09’3’6
さる大学の教授が、庭や街で普通に見られる木や花の、姿や生態を写真と文章で紹介する本を刊行されることになり、その中のシクラメンについての記述に、シクラメンの根の写真をお貸し願いたい、と言うものだ。
シクラメンの肥大した根とブタマンジュウの説明に必要なのだそうで、著者自身がシクラメンの根を腐らせてしまったため、探し出したのが、私の写真だったらしい。 良くまぁ、そんなものを探しだしてくれたものだと、半ばあきれてしまった。
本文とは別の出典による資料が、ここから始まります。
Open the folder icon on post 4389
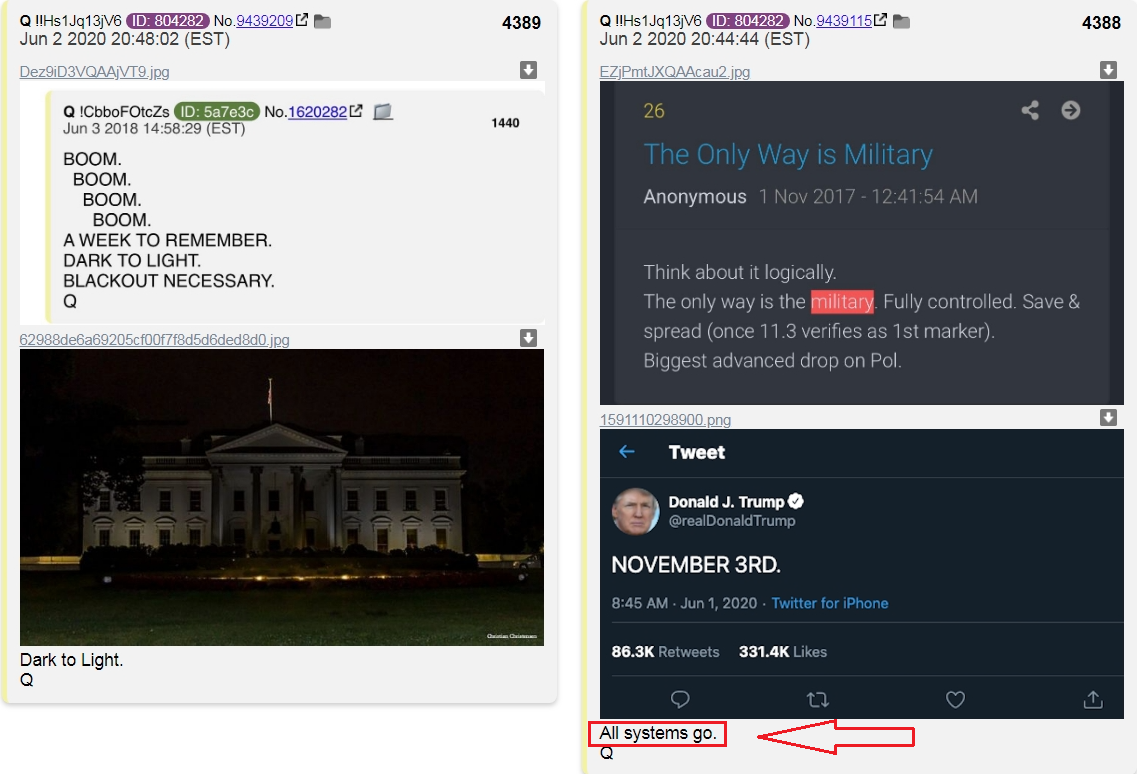1137x774 pixels. (x=323, y=22)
2006年から7年にかけて、私はホームページに、ミニシクラメンの育成日記を毎週更新する形で載せていた。 毎年暮れに一鉢ずつ購入していた鉢が四鉢になっていたので、それにABCDと古い順に名前をつけて、休眠していた根が発芽して開花し、再び休眠するまでを撮影し、掲載したのだった。 その中にある根の写真である。 その写真は、私が植え替える前の業者が植えたままの、四鉢の中では一番新しい根だったから、確かに状況はよく分かるのかもしれないが、少なくとも、「美しさ」には無縁の姿である。
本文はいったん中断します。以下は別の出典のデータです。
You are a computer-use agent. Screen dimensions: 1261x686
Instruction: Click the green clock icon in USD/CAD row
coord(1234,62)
シクラメンの別名が、「ブタマンジュウ」だとは聞いていたが、改めて見ると、納得できる根の形である。
できれば、もう少し解像度の高い写真を貸してほしいとの依頼ではあったが、私には、シクラメンの根の写真が後々必要になるとも思えなかったので、ホームページに載せた後、もとのデータは削除してしまってあった。
やむを得ず、せっかくのお話ではあるが、お役に立てず申し訳ない旨返信した。 折り返し、ホームページ掲載の写真でも「3cmx4cm」くらいには印刷できるのでお貸し願いたいとのことで、結局使っていただくことになった。
だめとなると、なお使いたくなるものなのかもしれないし、比較的、高画質で保存してあったから、どうにかなるのかなと思ったりしたが、そういう方面のことはよく分からぬままにやっている私である。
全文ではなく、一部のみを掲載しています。